#### Problem to work on:
In the Re-chain design goals below, the performance of re-writing consensus must be as efficient as what?

#### Selected text:
┌──

Re-chain has the following design goals:

  • Liveness: Re-chain must guarantee the liveness as long as the minimum number of edge nodes maintains liveness and honest, thus weak synchrony assumptions hold for the key distribution [2].

  • Collision-resistance:Without knowing the trapdoor of TTCH, no adversary can efficiently find a collision for any pair of (\(\hslash ^*, R^*, m^*\)) and (\(\hslash ^*, R'^*, m'^*\)) with PPT algorithm.

  • Unforgeability: Unforgeability requires that it is even intractable for the adversary who possesses secret keys to find collisions, this definition is stronger than and key-exposure freeness [4, 5].

  • Efficiency: When the space used for Re-chain does not reache the edge node’s storage limit, Re-chain uses baseline consensus to write new blocks to the chain, while it reaches the storage limit, Re-chain re-write the historical blocks with our proposed proof-of-concept consensus protocol. The performance of re-writing consensus must be as efficient as basic consensus.

└──

(Text and item location entries)
┌──

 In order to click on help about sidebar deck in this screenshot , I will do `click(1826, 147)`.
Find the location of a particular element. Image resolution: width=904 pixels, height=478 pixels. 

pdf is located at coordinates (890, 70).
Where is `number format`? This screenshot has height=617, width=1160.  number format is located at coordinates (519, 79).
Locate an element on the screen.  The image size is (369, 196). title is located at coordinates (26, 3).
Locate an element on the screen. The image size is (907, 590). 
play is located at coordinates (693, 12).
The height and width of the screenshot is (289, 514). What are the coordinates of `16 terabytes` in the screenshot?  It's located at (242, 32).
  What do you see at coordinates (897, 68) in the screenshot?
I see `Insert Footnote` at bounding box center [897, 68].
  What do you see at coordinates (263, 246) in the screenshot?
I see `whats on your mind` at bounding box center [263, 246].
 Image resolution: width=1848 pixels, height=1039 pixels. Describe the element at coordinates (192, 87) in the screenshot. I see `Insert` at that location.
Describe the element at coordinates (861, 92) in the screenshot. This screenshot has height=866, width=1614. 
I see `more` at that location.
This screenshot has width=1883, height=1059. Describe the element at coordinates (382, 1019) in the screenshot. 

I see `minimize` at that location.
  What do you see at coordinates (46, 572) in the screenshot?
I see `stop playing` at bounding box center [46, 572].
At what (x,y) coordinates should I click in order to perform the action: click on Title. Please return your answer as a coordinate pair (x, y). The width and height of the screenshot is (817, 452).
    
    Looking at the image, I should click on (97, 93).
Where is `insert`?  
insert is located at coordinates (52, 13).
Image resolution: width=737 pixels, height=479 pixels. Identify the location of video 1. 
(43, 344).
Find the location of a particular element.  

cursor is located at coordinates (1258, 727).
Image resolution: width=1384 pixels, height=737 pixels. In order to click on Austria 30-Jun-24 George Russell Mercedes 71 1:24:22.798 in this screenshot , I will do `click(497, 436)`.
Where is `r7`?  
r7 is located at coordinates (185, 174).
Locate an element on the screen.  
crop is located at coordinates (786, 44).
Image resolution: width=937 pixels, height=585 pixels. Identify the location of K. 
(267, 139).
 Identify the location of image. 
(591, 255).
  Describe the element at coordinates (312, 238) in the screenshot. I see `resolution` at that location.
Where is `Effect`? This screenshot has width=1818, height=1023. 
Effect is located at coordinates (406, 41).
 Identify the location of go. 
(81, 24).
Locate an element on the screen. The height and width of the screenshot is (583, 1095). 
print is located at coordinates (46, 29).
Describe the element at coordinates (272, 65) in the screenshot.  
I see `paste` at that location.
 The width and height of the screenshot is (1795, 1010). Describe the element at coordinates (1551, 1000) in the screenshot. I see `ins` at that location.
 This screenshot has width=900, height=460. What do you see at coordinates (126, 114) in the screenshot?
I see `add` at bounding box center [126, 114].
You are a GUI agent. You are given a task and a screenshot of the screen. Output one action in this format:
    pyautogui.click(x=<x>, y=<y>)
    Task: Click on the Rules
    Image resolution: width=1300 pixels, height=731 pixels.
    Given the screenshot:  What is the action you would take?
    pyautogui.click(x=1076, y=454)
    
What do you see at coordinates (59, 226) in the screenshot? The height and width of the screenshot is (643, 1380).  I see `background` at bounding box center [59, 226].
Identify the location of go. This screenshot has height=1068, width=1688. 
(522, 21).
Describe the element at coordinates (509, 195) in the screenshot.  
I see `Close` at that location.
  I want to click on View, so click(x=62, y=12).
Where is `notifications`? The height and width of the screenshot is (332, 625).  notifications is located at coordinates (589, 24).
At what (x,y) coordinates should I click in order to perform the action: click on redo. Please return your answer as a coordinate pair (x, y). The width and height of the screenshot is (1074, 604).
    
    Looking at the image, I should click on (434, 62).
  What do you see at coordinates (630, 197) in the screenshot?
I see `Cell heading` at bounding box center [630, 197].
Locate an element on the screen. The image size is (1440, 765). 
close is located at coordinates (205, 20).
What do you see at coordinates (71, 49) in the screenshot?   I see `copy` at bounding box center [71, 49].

└──

#### Exercise solution:
Basic consensus.